## Exercise aim
Which lines run from the one containing "Open Security Center under See also" through the end of the data? Write them out exactly, with the pictures left out.

***** Source records

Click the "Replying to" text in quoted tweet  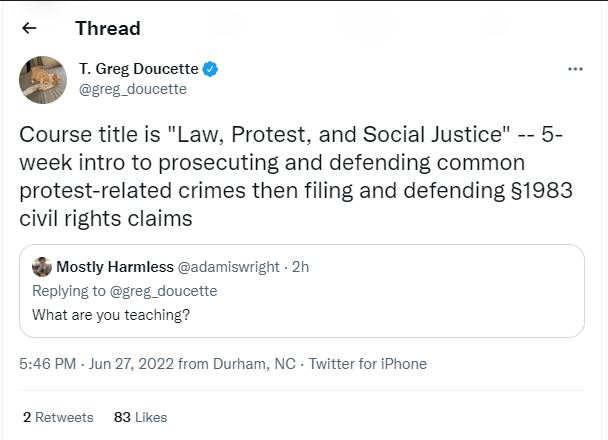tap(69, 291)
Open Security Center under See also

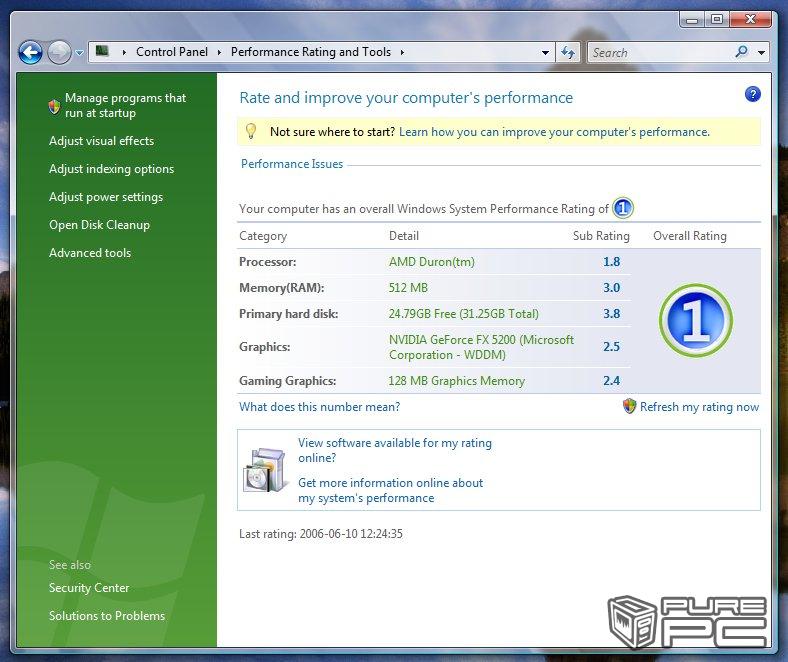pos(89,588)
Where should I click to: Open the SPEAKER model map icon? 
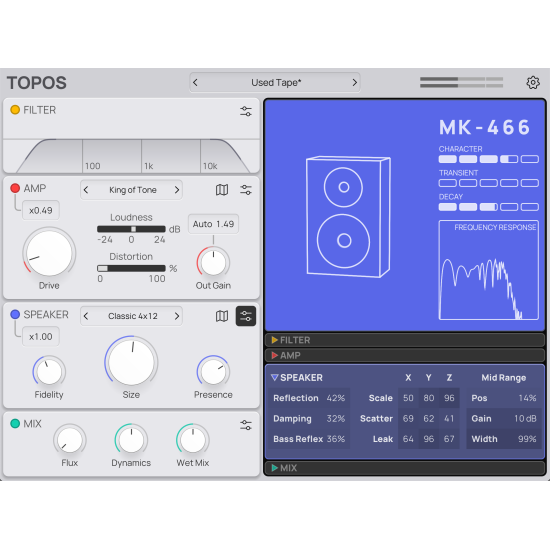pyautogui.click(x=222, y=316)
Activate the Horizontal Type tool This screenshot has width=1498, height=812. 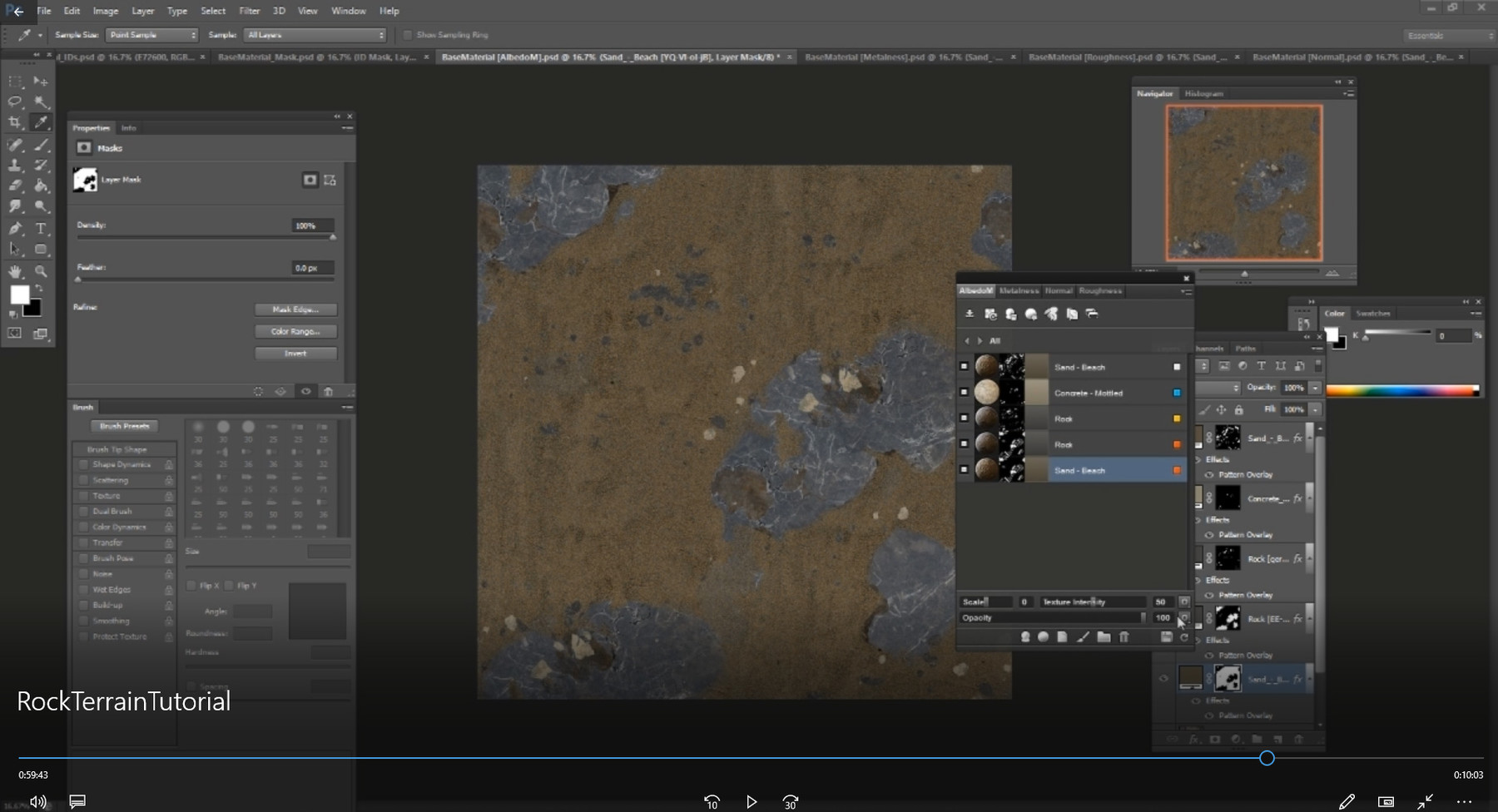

**********

## Answer to the problem
Open Security Center under See also

pos(89,588)
Where should I click to: Open the SPEAKER model map icon? 
pyautogui.click(x=222, y=316)
Activate the Horizontal Type tool This screenshot has width=1498, height=812. 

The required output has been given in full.